Joe Winterburn

Personal information
- Full name: Joseph Winterburn
- Born: unknown
- Died: unknown

Playing information
- Position: Forward
Club
| Years | Team | Pld | T | G | FG | P |
|  | Keighley |  |  |  |  |  |
| 1911–20 | Bradford Northern |  |  |  |  |  |
|  | Total | 0 | 0 | 0 | 0 | 0 |
Representative
| Years | Team | Pld | T | G | FG | P |
| 1908 | Yorkshire | 2 | 1 | 0 | 0 | 3 |
- Source:

= Joe Winterburn =

English rugby league footballer

Joseph Winterburn (birth unknown – death unknown) was an English professional rugby league footballer who played in the 1910s and 1920s. He played at representative level for Yorkshire, and at club level for Keighley and Bradford Northern (captain), as a forward.

==Playing career==
===Bradford Northern===
Winterburn joined Bradford Northern from Keighley in 1911.

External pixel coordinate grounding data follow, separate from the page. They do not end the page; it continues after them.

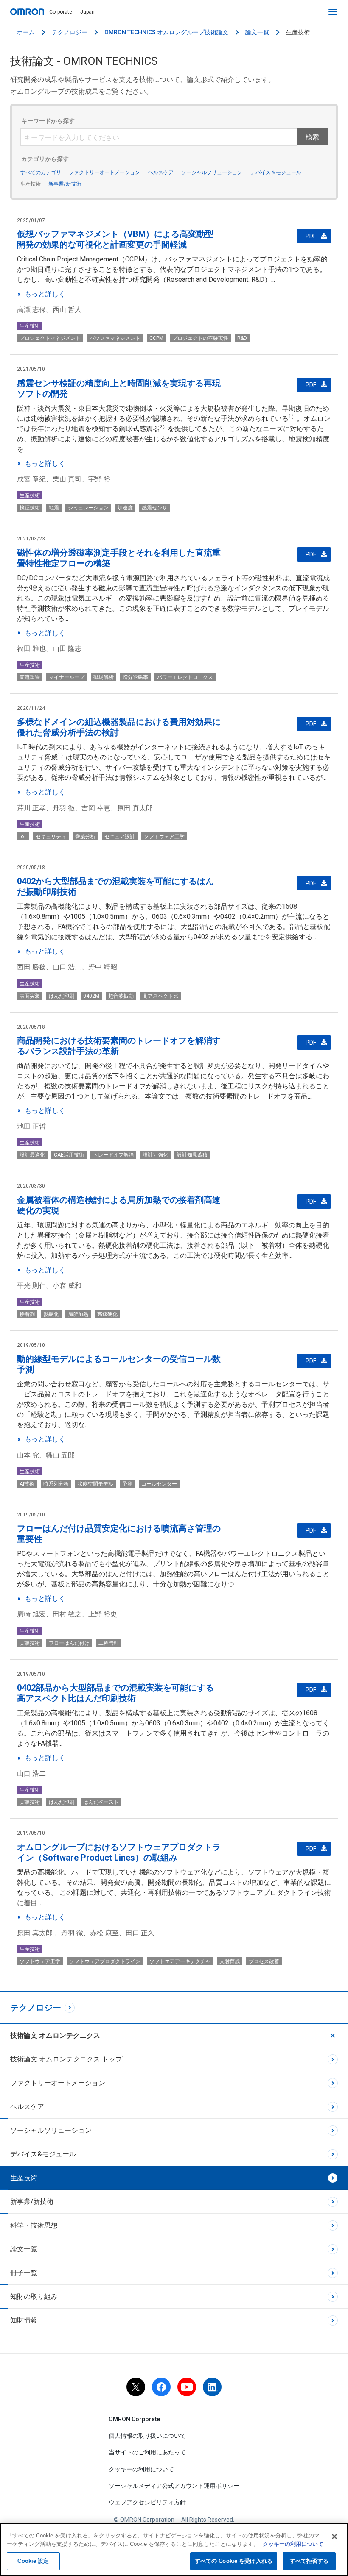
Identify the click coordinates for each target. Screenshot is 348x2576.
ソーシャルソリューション (211, 172)
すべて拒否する (309, 2561)
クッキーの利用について (141, 2469)
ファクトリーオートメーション (104, 172)
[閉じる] (334, 2536)
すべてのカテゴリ (40, 172)
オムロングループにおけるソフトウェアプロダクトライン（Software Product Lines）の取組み (119, 1852)
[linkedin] (212, 2387)
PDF (311, 236)
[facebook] (161, 2387)
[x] (135, 2387)
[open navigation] (332, 11)
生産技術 (30, 184)
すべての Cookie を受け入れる (233, 2561)
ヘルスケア (161, 172)
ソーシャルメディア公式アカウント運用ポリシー (174, 2485)
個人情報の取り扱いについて (147, 2435)
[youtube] (186, 2387)
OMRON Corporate (134, 2419)
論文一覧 (257, 32)
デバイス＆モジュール (275, 172)
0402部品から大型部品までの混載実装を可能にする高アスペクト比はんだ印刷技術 (115, 1693)
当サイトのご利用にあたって (147, 2452)
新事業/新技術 (64, 184)
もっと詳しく (45, 294)
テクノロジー (69, 32)
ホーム (26, 32)
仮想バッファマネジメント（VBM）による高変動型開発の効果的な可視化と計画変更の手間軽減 (115, 239)
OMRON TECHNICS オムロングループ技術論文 (166, 32)
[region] (174, 2549)
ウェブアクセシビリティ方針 (147, 2502)
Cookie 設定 (33, 2561)
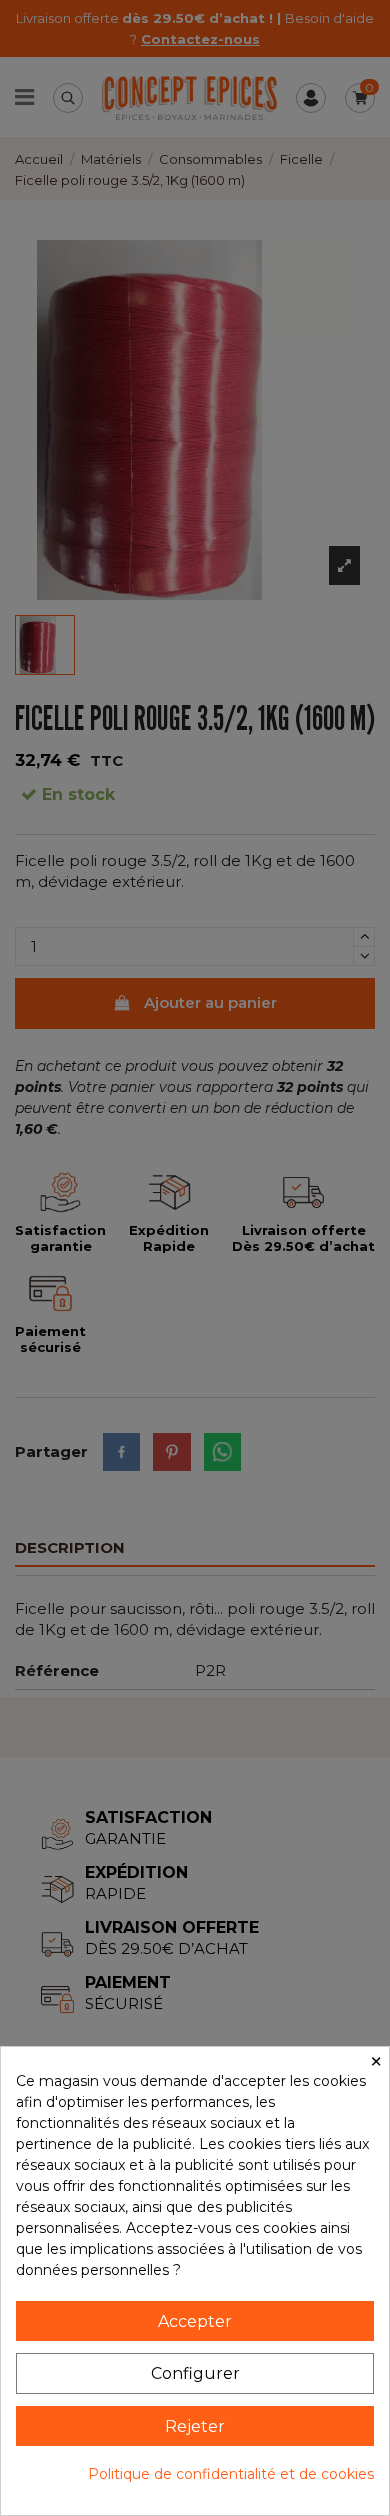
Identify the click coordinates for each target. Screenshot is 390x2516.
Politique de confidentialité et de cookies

Winterburn played as a forward, and was captain, in Bradford Northern's 3–19 defeat by Huddersfield ("The Team of All Talents") in the 1913 Yorkshire Cup Final during the 1913–14 season at Thrum Hall, Halifax on Saturday 29 November 1913, in front of a crowd of 12,000.

===County honours===
Winterburn won caps for Yorkshire while at Bradford Northern.